# Your instructions
Quote exactly every line of the records from the one containing "Viewport: 1568px width, 756px" down to the one containing "[x=29, y=202]", both included.

[START]

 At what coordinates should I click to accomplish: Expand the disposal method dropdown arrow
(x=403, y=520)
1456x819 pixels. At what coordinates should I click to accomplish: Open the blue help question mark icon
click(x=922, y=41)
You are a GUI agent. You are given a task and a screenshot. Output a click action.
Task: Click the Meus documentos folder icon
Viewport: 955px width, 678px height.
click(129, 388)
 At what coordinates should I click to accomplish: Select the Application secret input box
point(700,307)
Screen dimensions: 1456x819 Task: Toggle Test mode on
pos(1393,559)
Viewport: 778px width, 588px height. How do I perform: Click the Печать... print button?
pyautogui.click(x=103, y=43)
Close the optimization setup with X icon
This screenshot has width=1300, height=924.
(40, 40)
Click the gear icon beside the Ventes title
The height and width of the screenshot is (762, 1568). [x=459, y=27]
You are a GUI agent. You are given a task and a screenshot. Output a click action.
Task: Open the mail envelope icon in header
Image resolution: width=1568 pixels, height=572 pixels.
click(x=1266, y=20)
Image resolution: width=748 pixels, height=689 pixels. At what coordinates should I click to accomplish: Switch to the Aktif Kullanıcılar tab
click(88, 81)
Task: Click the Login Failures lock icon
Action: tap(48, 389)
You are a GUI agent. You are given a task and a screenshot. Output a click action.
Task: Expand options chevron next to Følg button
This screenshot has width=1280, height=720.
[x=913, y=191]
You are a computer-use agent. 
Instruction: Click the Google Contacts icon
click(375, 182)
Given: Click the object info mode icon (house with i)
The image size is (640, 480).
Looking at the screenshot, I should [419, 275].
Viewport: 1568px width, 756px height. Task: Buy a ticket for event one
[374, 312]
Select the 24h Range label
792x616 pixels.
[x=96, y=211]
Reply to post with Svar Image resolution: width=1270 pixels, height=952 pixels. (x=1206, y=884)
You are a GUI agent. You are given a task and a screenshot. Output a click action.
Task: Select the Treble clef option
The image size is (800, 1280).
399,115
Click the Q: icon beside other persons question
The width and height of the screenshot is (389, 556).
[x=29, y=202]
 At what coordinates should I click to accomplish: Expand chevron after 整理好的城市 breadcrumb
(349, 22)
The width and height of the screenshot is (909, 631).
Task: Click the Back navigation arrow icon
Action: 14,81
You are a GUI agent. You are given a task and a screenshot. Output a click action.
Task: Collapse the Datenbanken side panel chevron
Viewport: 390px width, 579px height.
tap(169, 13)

[END]

# Output for this exercise
Viewport: 1568px width, 756px height. Task: Buy a ticket for event one
[374, 312]
Select the 24h Range label
792x616 pixels.
[x=96, y=211]
Reply to post with Svar Image resolution: width=1270 pixels, height=952 pixels. (x=1206, y=884)
You are a GUI agent. You are given a task and a screenshot. Output a click action.
Task: Select the Treble clef option
The image size is (800, 1280).
399,115
Click the Q: icon beside other persons question
The width and height of the screenshot is (389, 556).
[x=29, y=202]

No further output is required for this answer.